Cornerstone Policy Research Cornerstone Action
- Abbreviation: CPR
- Formation: 2000
- Type: Public policy think tank
- Location: Concord, New Hampshire;
- Executive Director: Kevin H. Smith
- Revenue: $56,667 (2015)
- Expenses: $57,813 (2015)
- Website: www.nhcornerstone.org

= Cornerstone Policy Research =

American think tank

Cornerstone Policy Research and its legislative action arm Cornerstone Action are a conservative think tank headquartered and primarily active in the U.S. state of New Hampshire.
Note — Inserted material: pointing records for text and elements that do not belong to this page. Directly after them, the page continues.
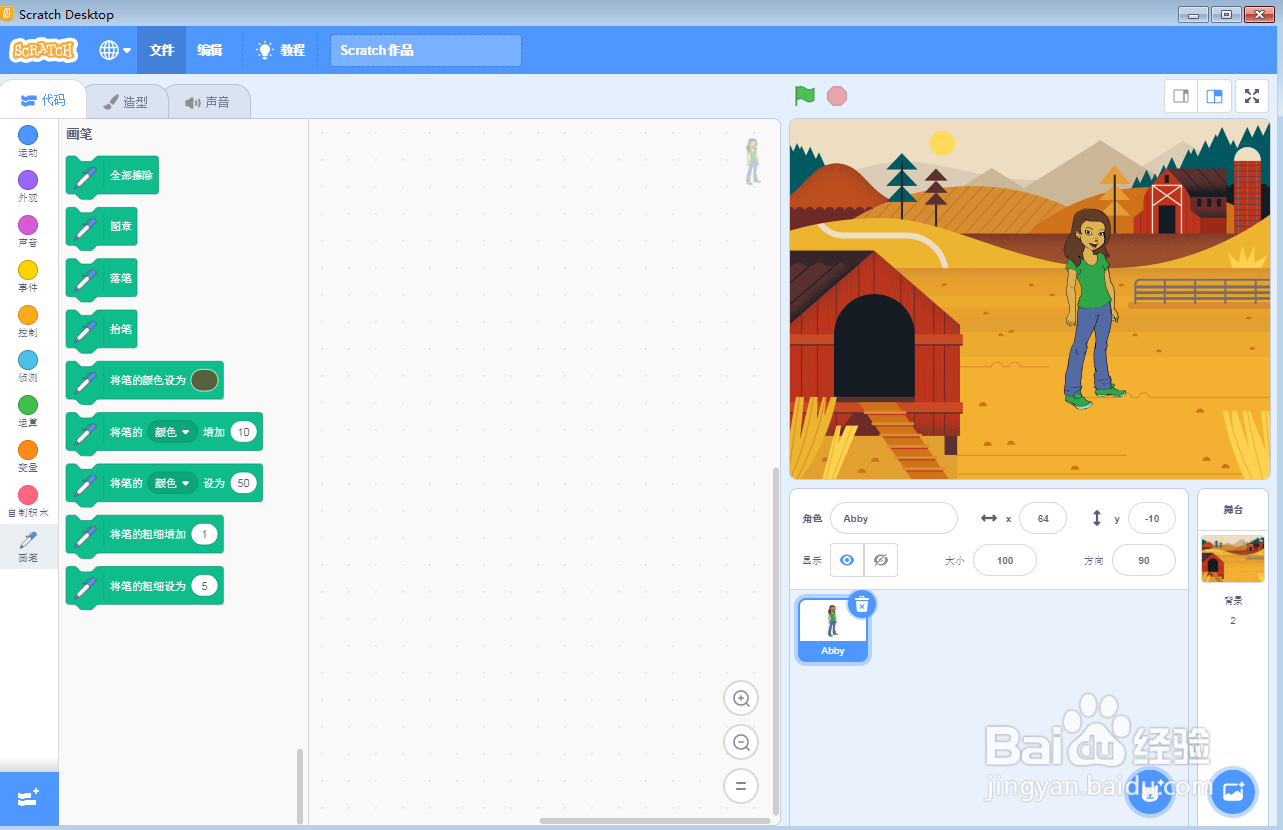This screenshot has width=1283, height=830.
Task: Open the language globe menu
Action: tap(113, 48)
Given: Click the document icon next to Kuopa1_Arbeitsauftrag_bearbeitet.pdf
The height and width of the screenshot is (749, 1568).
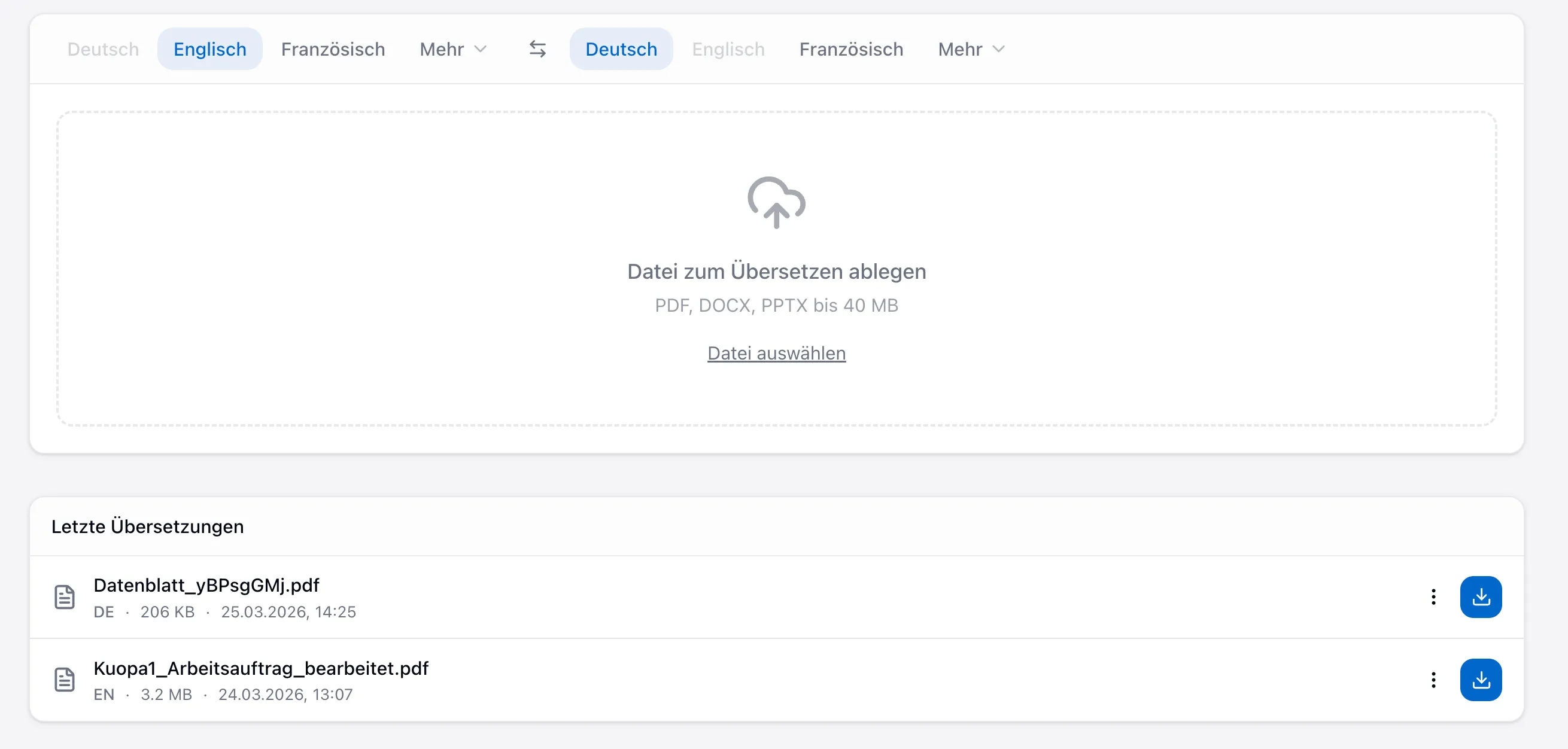Looking at the screenshot, I should (66, 680).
The organization describes itself as "dedicated to the preservation of strong families, limited government and free markets".
It is a Family Policy Council, the state affiliate of Focus on the Family for New Hampshire.

CPR was founded by Karen Testerman, the organization's first Executive Director, Shannon McGinley, current chairwoman of the board, and others in 2000. Kevin H. Smith, a former New Hampshire state legislator, became the second Executive Director in 2009 and resigned to pursue public office in October 2011. As of February 2012 the Cornerstone web site lists Wendy P. Warcholik as the organization's Executive Director.

In addition to the Executive Directors in recent years Ellen Kolb, the organization's legislative policy director, has spoken for CPR and Cornerstone Action.

The organization has sponsored a number of events in New Hampshire such as a state conservative summit at the New Hampshire Institute of Politics in 2009 and a debate amongst the Republican Primary candidates for the U.S. Senate seat in 2010. CPR holds an annual dinner event as well.

Fergus Cullen, a former director of the New Hampshire Republican Party, referred to Cornerstone Action as "New Hampshire's best-organized advocacy group on the right".

==Political issues==

In 2004 then-Executive-Director Karen Testerman wrote in an article entitled "Promiscuous Plague" that sexually transmitted diseases are "encouraged by a message of 'safe sex' and an adult population that acts as if self-control and traditional morality are outdated and without value."

Karen Testerman spoke against civil unions in New Hampshire, calling gays and lesbians a "special interest group". She indicated that due to the incidence of AIDS and other sexually transmitted diseases amongst the gay population civil unions "could promote the acceptance of a behavior that is jeopardizing the health of our children." She went on to say, "Multiple partners when you're doing something unnatural—it's just not good." In 2009 CPR under Kevin Smith worked in opposition to the legalization of same-sex marriage in New Hampshire, efforts which included telephoning thousands of constituents in key districts. Cornerstone opposed a New Hampshire bill that would have extended anti-discrimination protections to transgender individuals.

In 2009 CPR urged the New Hampshire Department of Education to adopt a resolution for the removal of controversial federal Assistant Deputy Secretary of Education Kevin Jennings. Also in 2009, Cornerstone opposed a 2009 bill in the New Hampshire legislature that would have legalized assisted suicide. Ellen Kolb called the bill "a recipe for elder abuse". CPR also opposed the 2009 effort to legalize medical marijuana in New Hampshire. The organization participated in a 2009 protest at one of Barack Obama's "town hall" events on the topic of health care reform. In 2010 Kevin Smith asserted that the health insurance mandate of the Patient Protection and Affordable Care Act is unconstitutional.

In 2010 Kevin Smith spoke in opposition to legislative action in New Hampshire to repeal a law making adultery a criminal offense. After passage of the law CPR sought to amend the repeal measure to specify that adultery was still a civil offense and grounds for divorce.